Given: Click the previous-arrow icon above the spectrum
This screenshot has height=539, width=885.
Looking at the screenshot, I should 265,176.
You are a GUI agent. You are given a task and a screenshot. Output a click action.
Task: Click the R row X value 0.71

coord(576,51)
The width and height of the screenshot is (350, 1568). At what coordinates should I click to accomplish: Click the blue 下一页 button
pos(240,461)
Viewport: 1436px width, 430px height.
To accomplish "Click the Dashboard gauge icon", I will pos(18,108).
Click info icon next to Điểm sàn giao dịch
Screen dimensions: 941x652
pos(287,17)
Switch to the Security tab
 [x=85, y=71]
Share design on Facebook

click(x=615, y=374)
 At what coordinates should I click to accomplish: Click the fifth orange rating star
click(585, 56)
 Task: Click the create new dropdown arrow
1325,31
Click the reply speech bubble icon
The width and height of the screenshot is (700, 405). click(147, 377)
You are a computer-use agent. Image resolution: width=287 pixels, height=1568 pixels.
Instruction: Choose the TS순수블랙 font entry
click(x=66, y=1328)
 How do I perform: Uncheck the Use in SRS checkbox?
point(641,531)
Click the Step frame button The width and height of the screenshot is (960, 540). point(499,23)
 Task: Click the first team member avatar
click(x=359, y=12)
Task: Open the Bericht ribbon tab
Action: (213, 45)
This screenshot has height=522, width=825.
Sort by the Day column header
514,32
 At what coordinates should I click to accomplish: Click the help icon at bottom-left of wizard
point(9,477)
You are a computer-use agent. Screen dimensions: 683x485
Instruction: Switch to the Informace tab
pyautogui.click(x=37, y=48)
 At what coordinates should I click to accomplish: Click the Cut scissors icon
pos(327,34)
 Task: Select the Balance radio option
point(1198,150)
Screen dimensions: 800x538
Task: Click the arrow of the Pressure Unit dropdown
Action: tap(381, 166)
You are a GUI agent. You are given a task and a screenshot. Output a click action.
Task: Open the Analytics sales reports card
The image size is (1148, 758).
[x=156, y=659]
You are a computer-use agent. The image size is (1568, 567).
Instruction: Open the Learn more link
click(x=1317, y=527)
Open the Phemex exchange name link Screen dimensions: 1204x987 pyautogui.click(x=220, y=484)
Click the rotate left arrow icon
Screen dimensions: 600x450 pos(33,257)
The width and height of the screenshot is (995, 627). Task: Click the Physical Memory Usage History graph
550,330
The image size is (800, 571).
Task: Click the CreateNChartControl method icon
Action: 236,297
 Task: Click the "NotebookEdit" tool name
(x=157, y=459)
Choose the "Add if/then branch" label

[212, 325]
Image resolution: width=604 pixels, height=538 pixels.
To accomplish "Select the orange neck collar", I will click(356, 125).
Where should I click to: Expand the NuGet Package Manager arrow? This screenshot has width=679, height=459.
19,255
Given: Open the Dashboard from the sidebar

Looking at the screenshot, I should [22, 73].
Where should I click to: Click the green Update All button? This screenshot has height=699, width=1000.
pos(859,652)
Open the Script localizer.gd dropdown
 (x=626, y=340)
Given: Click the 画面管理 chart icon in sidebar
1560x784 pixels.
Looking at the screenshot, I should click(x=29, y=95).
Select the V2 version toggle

- DESCRIPTION OF THE TASK
The lines holding the string "computer" in the listing above are what you should copy out.

- SOLUTION TO THIS TASK
You are a computer-use agent. Image resolution: width=287 pixels, height=1568 pixels.
You are a computer-use agent. Screen dimensions: 683x485
You are a computer-use agent. The image size is (1568, 567).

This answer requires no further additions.